Metaranews.co, Samarinda – Penetapan tiga tersangka dalam kasus tambang ilegal di kawasan Taman Hutan Raya (Tahura) Bukit Soeharto, yang masuk wilayah Ibu Kota Nusantara (IKN), mendapat sorotan dari parlemen daerah. Baharuddin Demmu, Ketua Badan Pembentukan Perda (Bapemperda) DPRD Kalimantan Timur, mengapresiasi langkah tegas kepolisian dan menilai saatnya tata kelola pertambangan direformasi secara menyeluruh.
“Pengungkapan ini menjadi momentum untuk membenahi dari hulu ke hilir. Kita tidak bisa terus-menerus membiarkan praktik ilegal merusak kawasan konservasi, apalagi ini berada di jantung IKN,” ujar Baharuddin, yang juga anggota Komisi I dan Sekretaris Fraksi PAN-Nasdem DPRD Kaltim, saat diwawancarai di Gedung DPRD Kaltim, Senin (21/7/2025).
Kasus ini mencuat setelah kepolisian menemukan ratusan kontainer berisi batubara ilegal di Pelabuhan Tanjung Perak Surabaya dan Kaltim Kariangau Terminal Balikpapan. Setelah ditelusuri, batubara tersebut berasal dari aktivitas penambangan tanpa izin yang dilakukan oleh CV Wulu Bumi Sakti (WBS) di area Tahura sejak 2016.
Total luas lahan yang ditambang ilegal mencapai 186 hektar, dengan kerugian negara diperkirakan mencapai Rp 5,7 triliun. Polisi menetapkan tiga tersangka: YH dan CH sebagai penjual, serta MH sebagai pembeli batubara.
Aktivitas tambang ini tidak hanya melanggar hukum, tetapi juga merusak ekosistem, menyebabkan banjir di permukiman sekitar, dan bahkan mengancam keberadaan Waduk Samboja – infrastruktur vital di kawasan IKN.
“Jika simbol pembangunan nasional seperti IKN saja bisa diterobos tambang ilegal hampir satu dekade, ini sinyal kuat bahwa pengawasan kita masih sangat lemah,” tegas Baharuddin.
Koalisi masyarakat sipil, seperti Publish What You Pay (PWYP) Indonesia, juga mendesak pemerintah segera mereformasi sistem pengawasan dan penindakan di sektor tambang.
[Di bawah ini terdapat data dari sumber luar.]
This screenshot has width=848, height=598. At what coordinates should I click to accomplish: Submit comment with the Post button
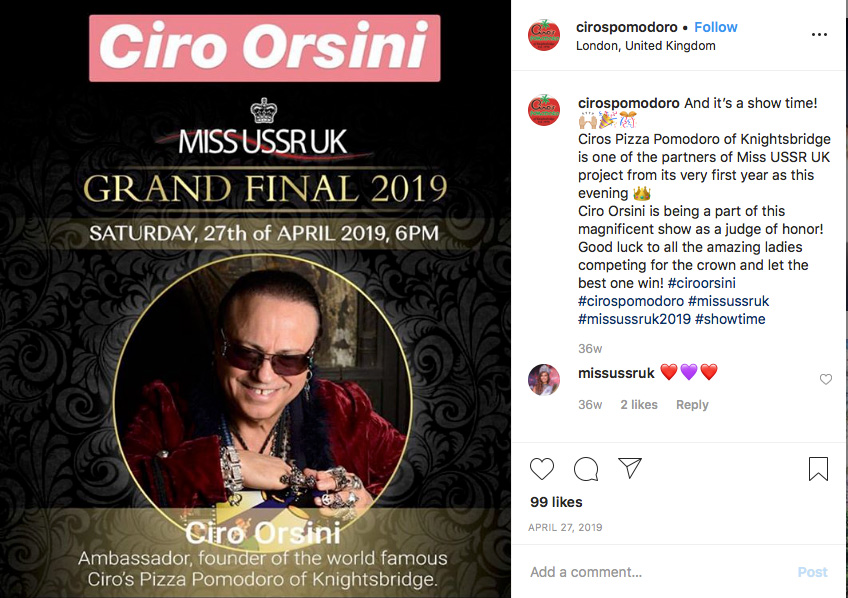pos(812,572)
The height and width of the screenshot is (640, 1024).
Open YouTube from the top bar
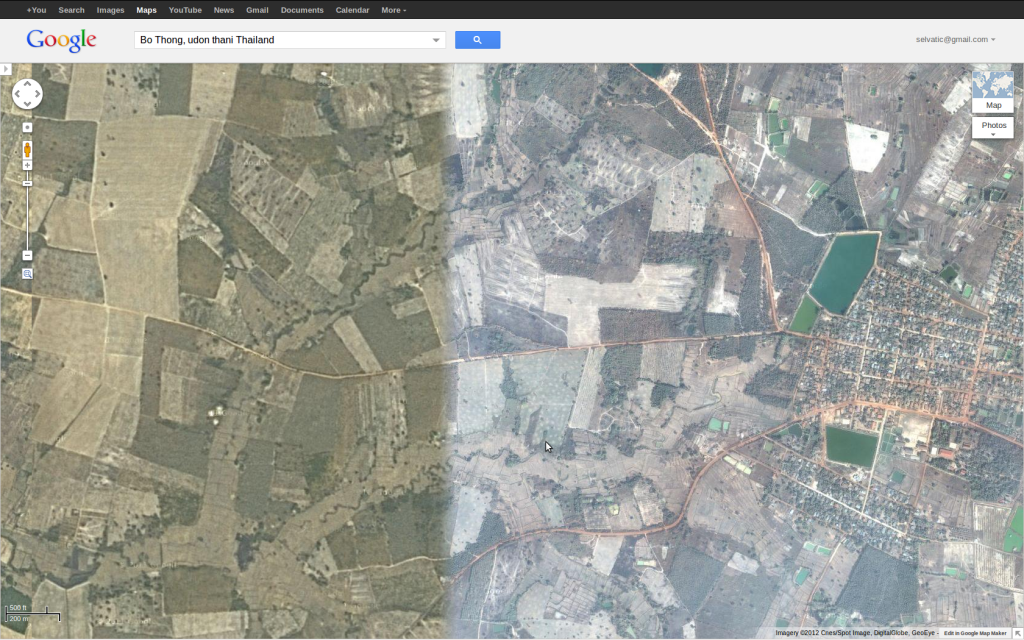click(x=185, y=10)
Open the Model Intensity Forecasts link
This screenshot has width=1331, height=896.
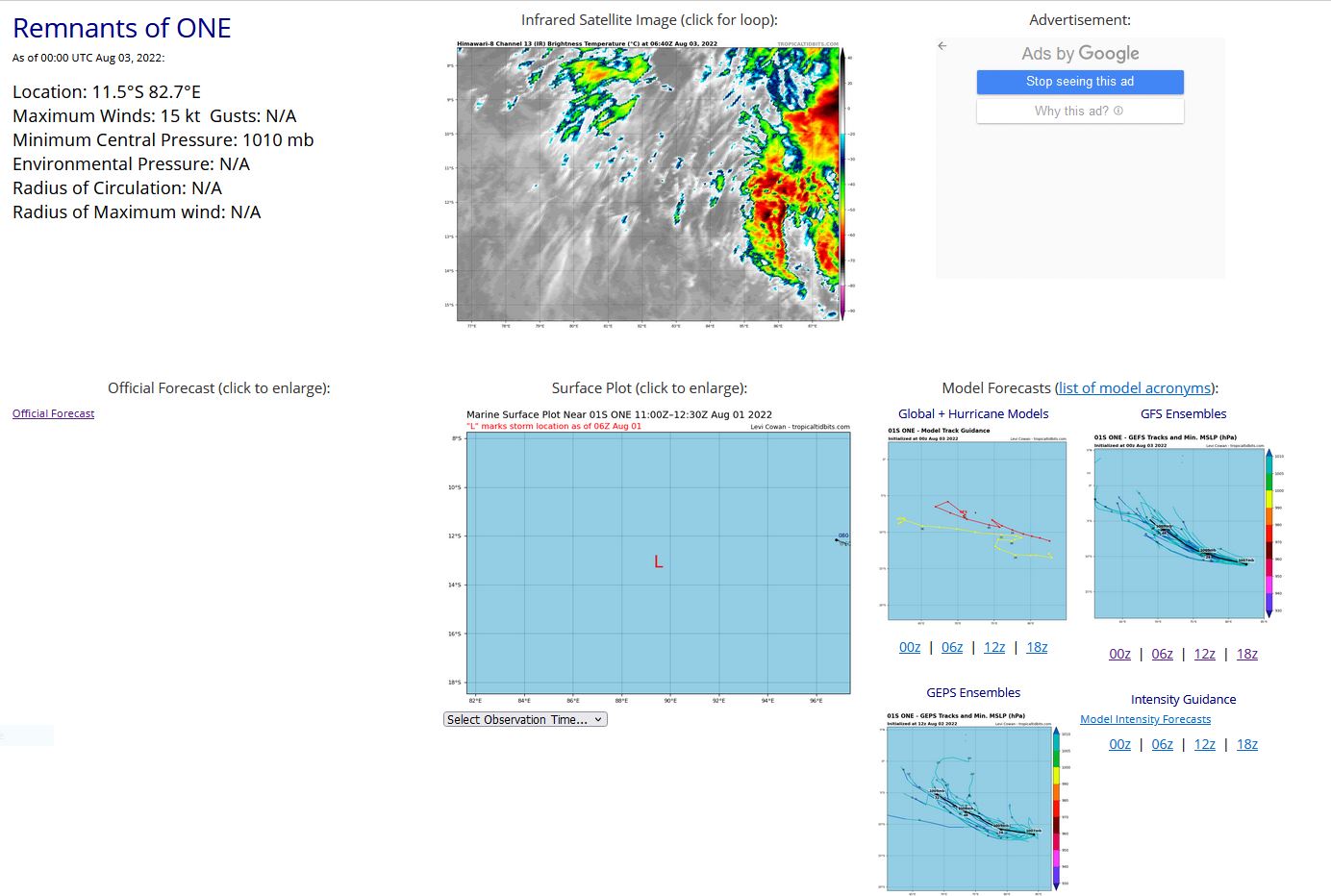(1144, 719)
Mereka menyebutkan tambang ilegal sering menyamar menggunakan dokumen resmi dari perusahaan berizin, menunjukkan adanya dugaan keterlibatan pihak-pihak tertentu dalam rantai distribusinya.
Baharuddin mendesak agar penegakan hukum tidak berhenti pada pelaku lapangan semata. Ia menekankan pentingnya investigasi menyeluruh hingga ke oknum yang memfasilitasi, termasuk kemungkinan adanya pejabat yang terlibat.
Dengan kejadian ini, publik berharap pemerintah pusat dan daerah benar-benar serius memperbaiki tata kelola sumber daya alam agar tidak menjadi bencana ekologis dan hukum di masa depan. (ADV).